FIG. 6A is a graph of an XPS spectra of a low refractive index coating deposited using a remote plasma CVD process with a deposition gas comprising the precursor gas C₄F₈;

FIG. 6B is a graph of an XPS spectra of a low refractive index coating deposited using a remote plasma CVD process with a deposition gas comprising the precursor gas C₃F₆O;

FIG. 7A is a graph of a Fourier Transformed Infrared Spectroscopy (FTIR) spectra of a low refractive index coating deposited using an in-situ PECVD process with a plasma formed in the process chamber, and showing a broad absorbance band at wavelengths of 1100 cm⁻¹ to 1400 cm⁻¹ that indicates an amorphous structure; and

FIG. 7B is a graph of an FTIR spectra a low refractive index coating deposited using a remote plasma CVD process with a plasma formed in a remote gas energizer, and showing sharp and distinct CF₂ peaks which indicate a low degree of cross-linking;

FIG. 8A is a schematic view of an embodiment of a substrate processing chamber comprising a remote plasma CVD chamber;

FIG. 8B is a schematic view of another embodiment of a remote plasma CVD chamber; and

FIG. 8C is a schematic view of a detailed section of the gas distributor of the remote plasma CVD chamber of FIG. 8B.

» **What is asked**
For each statement about the figure list, answer yes or no, quoting the words of the figure list that decide it. (a) FIG. 7A shows a coating deposited by an in-situ PECVD process. (b) The CF₂ peaks in FIG. 7B indicate a high degree of cross-linking. (c) FIG. 8C details the gas distributor of the chamber shown in FIG. 8A. The material that comes next is drawn from a separate source.

» **Dataset extract**

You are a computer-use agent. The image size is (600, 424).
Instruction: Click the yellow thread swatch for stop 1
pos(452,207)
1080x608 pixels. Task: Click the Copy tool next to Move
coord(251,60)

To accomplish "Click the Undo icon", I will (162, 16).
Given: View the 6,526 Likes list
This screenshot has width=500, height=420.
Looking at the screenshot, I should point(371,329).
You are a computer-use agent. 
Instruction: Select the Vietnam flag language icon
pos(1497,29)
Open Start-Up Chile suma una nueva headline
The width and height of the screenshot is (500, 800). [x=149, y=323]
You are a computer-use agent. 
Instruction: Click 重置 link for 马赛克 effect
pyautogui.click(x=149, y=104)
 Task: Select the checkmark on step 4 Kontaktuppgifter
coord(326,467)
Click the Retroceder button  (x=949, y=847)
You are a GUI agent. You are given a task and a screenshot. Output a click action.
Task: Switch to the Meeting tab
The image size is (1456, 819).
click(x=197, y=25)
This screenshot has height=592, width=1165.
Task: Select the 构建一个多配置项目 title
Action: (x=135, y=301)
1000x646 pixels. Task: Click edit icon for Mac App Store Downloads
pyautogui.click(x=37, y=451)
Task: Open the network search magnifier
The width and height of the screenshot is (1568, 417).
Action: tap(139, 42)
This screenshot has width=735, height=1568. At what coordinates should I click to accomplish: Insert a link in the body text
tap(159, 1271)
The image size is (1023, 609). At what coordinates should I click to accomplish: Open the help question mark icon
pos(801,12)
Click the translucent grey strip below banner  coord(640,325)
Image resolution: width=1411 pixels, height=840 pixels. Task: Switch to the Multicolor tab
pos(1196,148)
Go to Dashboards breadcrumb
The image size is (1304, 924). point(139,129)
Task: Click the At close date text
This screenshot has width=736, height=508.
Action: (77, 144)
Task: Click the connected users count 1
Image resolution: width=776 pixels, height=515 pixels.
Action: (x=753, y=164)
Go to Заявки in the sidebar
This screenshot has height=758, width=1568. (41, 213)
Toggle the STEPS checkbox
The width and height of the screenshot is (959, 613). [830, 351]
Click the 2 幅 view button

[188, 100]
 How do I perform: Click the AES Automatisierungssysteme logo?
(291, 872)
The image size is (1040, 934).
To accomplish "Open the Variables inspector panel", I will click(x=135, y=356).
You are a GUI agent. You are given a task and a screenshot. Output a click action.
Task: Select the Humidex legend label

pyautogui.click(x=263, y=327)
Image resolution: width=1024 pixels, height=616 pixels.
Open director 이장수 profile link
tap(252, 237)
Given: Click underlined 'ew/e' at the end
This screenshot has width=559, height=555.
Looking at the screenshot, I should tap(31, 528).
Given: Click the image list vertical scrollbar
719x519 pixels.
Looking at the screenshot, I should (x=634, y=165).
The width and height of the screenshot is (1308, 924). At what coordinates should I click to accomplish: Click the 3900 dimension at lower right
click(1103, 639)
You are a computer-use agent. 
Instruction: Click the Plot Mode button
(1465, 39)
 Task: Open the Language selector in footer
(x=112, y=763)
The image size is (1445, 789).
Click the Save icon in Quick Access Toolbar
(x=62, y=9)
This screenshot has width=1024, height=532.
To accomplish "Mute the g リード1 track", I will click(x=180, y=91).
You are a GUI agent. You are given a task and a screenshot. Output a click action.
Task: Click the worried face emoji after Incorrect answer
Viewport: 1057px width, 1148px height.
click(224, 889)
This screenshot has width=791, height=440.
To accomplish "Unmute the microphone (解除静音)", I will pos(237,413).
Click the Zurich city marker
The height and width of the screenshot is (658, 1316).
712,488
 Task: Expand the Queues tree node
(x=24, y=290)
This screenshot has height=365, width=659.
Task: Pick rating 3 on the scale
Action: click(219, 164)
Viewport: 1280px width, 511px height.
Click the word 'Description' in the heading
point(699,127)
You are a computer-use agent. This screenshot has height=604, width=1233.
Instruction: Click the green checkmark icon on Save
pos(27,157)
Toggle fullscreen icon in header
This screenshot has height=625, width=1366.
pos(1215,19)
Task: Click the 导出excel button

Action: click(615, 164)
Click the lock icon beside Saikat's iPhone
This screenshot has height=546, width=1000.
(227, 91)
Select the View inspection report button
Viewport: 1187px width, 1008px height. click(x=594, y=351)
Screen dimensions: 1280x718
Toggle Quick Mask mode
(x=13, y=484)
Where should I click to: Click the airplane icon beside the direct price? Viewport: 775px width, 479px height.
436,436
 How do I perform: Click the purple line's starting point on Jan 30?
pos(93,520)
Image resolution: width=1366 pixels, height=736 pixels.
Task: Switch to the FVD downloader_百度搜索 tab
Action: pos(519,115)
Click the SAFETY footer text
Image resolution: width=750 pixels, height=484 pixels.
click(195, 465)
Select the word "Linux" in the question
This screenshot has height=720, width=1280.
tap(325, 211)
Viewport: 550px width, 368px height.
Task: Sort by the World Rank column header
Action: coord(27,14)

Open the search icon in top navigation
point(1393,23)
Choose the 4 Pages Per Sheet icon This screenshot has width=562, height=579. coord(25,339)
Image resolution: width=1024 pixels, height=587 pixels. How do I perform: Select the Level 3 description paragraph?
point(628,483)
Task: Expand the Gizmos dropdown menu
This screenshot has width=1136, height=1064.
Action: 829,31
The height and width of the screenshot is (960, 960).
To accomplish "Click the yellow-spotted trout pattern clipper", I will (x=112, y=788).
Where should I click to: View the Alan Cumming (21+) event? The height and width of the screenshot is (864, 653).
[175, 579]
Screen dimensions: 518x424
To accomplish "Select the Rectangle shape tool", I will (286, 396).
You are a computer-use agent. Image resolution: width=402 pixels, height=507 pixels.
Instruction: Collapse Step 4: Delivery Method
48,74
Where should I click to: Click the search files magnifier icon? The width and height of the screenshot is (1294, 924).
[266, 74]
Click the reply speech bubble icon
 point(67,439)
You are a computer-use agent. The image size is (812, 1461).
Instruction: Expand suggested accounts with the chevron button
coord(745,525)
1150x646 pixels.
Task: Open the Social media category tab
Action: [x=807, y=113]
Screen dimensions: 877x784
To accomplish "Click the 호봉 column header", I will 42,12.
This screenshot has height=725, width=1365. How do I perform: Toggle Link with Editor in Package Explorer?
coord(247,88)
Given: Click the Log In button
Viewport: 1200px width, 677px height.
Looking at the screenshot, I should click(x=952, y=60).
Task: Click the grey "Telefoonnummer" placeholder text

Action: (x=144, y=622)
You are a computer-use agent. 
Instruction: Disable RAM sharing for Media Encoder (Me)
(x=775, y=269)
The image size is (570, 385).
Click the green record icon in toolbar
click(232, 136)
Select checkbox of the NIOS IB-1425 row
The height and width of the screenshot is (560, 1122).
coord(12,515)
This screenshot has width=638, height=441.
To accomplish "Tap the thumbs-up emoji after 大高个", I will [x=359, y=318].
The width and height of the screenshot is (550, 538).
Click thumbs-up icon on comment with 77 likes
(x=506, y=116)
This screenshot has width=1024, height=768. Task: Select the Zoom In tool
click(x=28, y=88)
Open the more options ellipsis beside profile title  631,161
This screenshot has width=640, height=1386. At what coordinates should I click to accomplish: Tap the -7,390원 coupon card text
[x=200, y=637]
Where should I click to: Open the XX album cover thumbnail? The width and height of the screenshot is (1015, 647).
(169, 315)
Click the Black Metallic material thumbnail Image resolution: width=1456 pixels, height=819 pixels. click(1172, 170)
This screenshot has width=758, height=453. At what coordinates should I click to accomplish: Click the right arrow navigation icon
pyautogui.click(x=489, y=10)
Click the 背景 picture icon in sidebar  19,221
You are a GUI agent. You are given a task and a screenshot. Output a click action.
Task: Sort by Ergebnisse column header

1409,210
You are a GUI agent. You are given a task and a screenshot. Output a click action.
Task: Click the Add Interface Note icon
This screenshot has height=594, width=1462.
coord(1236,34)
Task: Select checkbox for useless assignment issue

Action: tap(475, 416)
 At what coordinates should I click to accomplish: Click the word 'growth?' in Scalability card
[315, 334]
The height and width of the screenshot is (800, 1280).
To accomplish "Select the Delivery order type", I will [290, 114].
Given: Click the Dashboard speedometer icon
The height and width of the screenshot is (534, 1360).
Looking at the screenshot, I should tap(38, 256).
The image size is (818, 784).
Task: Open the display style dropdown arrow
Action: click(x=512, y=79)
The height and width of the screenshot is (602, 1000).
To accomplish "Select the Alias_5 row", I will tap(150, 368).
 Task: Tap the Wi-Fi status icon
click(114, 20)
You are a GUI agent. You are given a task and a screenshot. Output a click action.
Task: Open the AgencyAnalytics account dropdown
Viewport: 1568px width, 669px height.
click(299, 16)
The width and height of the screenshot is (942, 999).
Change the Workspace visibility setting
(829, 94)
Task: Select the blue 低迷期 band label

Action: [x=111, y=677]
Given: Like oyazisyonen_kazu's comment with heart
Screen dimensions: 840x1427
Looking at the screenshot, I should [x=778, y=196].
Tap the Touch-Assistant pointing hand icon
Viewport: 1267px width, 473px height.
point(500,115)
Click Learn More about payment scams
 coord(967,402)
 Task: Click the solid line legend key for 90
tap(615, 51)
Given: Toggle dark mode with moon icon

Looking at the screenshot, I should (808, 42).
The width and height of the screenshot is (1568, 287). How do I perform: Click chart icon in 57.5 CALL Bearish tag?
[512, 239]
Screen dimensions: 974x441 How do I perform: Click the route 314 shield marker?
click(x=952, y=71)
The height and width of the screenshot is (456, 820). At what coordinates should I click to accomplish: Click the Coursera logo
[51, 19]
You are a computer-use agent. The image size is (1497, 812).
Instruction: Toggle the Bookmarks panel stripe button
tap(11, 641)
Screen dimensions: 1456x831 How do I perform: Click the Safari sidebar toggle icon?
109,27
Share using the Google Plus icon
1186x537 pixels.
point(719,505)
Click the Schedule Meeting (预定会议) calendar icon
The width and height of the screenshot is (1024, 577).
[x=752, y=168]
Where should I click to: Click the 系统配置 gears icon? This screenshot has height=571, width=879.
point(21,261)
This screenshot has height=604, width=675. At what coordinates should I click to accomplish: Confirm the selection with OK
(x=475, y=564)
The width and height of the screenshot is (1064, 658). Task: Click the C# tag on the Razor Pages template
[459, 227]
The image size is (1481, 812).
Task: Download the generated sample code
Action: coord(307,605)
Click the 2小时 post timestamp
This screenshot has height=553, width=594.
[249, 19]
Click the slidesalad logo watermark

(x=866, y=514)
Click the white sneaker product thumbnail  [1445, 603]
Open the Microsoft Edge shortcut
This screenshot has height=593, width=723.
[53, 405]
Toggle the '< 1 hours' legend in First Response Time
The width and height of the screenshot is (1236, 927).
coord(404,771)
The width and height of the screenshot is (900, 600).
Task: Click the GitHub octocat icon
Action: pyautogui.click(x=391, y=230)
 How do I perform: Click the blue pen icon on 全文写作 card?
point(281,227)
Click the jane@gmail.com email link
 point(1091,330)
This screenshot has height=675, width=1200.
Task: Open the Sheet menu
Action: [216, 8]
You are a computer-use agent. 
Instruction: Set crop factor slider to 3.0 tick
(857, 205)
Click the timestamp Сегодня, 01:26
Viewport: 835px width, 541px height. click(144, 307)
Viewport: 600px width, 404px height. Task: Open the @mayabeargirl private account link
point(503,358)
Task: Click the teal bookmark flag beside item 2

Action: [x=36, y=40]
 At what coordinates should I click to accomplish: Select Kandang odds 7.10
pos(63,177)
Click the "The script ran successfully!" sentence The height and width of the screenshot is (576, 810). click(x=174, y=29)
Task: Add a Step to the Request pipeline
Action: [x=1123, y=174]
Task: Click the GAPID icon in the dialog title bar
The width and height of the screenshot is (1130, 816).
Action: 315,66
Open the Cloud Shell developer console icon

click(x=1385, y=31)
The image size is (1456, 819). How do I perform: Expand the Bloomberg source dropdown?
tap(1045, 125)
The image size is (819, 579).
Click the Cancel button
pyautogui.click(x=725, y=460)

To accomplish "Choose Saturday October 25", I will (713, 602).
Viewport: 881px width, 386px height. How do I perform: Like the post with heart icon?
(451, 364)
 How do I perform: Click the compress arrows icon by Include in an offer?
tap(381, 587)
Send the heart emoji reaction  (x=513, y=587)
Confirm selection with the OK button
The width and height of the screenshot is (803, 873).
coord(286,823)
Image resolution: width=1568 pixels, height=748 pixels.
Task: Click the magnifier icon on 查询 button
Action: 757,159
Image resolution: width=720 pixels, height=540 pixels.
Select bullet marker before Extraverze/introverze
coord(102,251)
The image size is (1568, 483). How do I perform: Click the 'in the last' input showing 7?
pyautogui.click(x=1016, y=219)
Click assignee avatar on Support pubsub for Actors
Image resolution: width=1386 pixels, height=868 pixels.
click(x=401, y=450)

» **Result of this exercise**
(a) Yes: "deposited using an in-situ PECVD process"
(b) No: "sharp and distinct CF₂ peaks which indicate a low degree of cross-linking"
(c) No: "the gas distributor of the remote plasma CVD chamber of FIG. 8B"